From Lew Margolis.

Just a few weeks ago, the Rawlings panel held its first meeting to consider how challenges caused by athletics at UNC can inform the direction of our campus and the national higher education community. I would like to remind the panel that the first step in any useful analysis is to provide a clear definition of the problem. Unfortunately, the agenda of the well-attended meeting, did not clearly frame the questions. Chancellor Thorp introduced the session by stating as fact that “big time college athletics are here to stay” or implying that “$100 million in sales of licensed merchandise” somehow makes the athletics enterprise OK.

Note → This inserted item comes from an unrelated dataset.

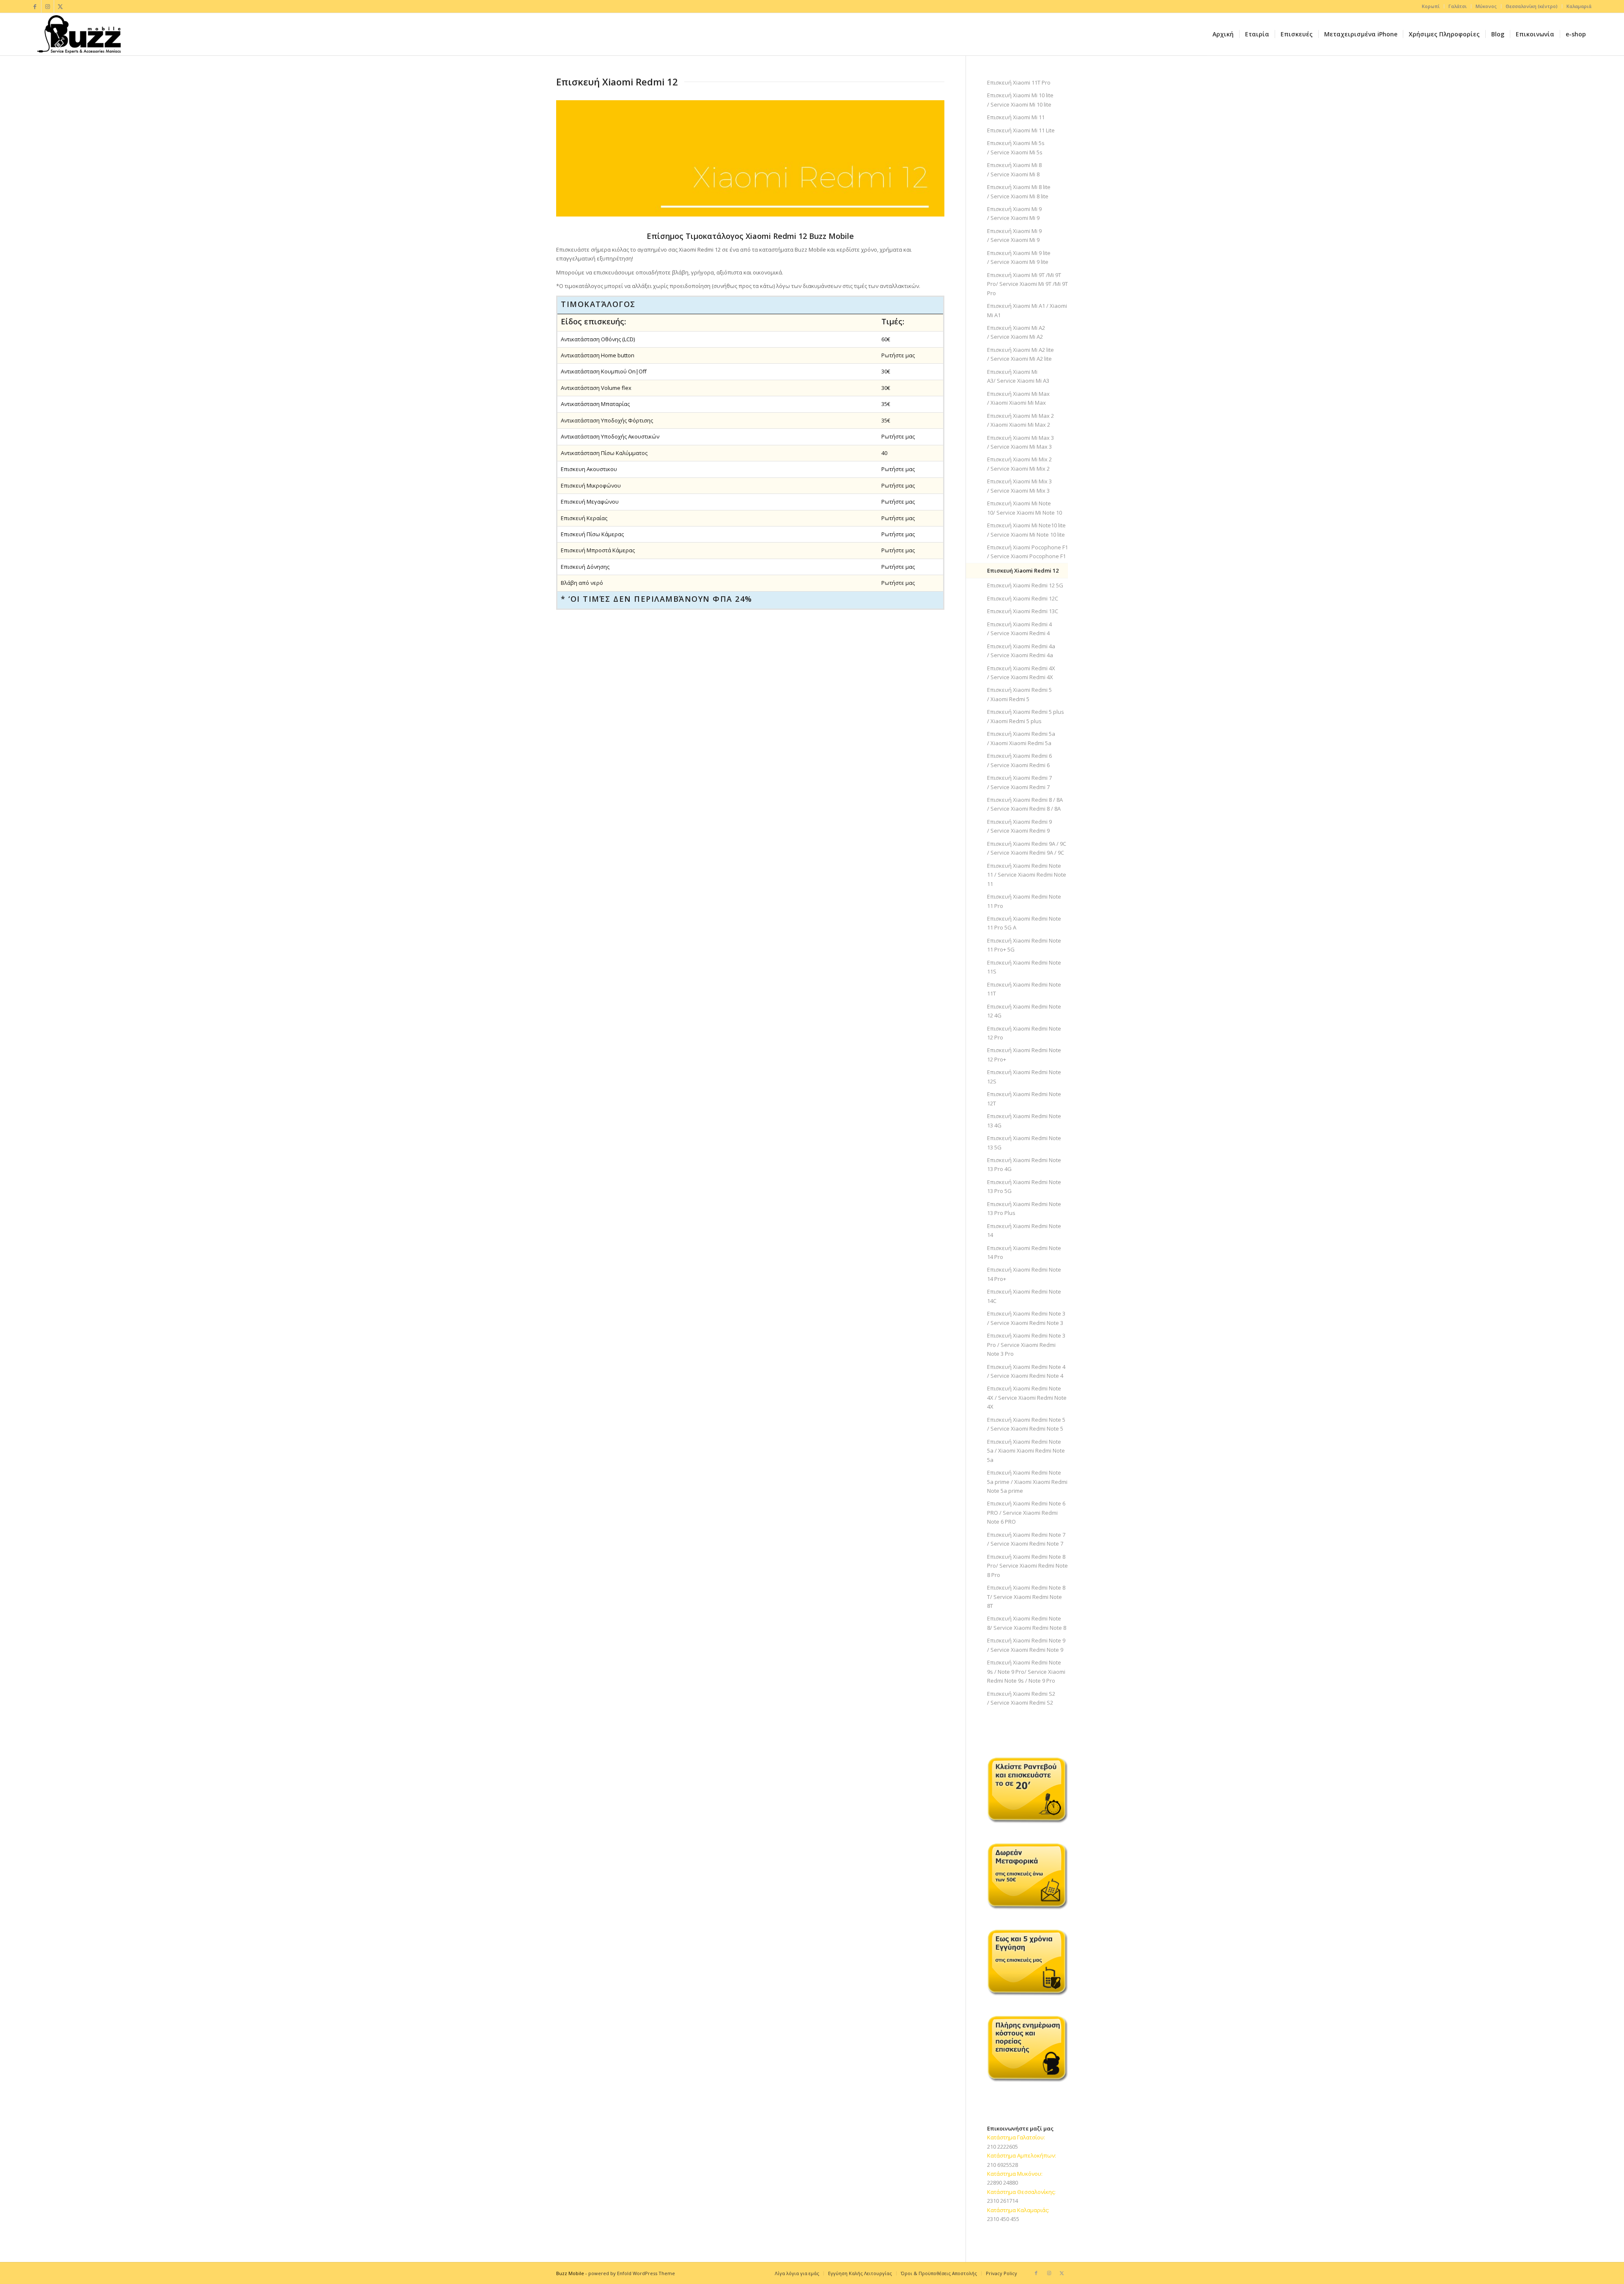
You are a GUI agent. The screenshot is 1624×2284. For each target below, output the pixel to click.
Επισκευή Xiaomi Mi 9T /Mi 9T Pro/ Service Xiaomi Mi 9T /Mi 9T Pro (1027, 284)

Why should we start a conversation if we have these answers? Bubba Cunningham then traced in great detail the treacherous path of big time college sports with a certainty and inevitability that again makes us wonder, why start a discussion? Chancellor Thorp then returned to the podium to bemoan the powerlessness of chancellors to adhere to educational missions in the face of alumni and boosters who demand what amount to professional sports programs in football and basketball. It was only after creating a frame of inescapability and impotence that speakers like Jay Bilas, Richard Southall, and Jay Smith asked the important questions.

Why do we accept the hypocrisy of amateurism when the only ones not being paid are the very people, the football and basketball players, who are producing most of the economic value? The athletics scholarship system does pay for the opportunity for some students from families with limited means to attend universities. But how do we live with the basic unfairness of the so-called “collegiate model” whereby millions upon millions of dollars that the revenue athletes in football and basketball generate are redistributed to coaches, luxury facilities, and other students who have no such financial need? Shouldn’t we at least use clear language for this discussion, that is, discard the term “student-athlete,” a label created by the NCAA to confuse efforts to reign in the hypocrisy that has come to characterize big time sports on campus?

In her modern classic, The Handmaid’s Tale, Margaret Atwood taught us that, “It isn’t the sort of thing you ask questions about, because the answers are not usually answers you want to know.” I encourage the panel to ask the right questions.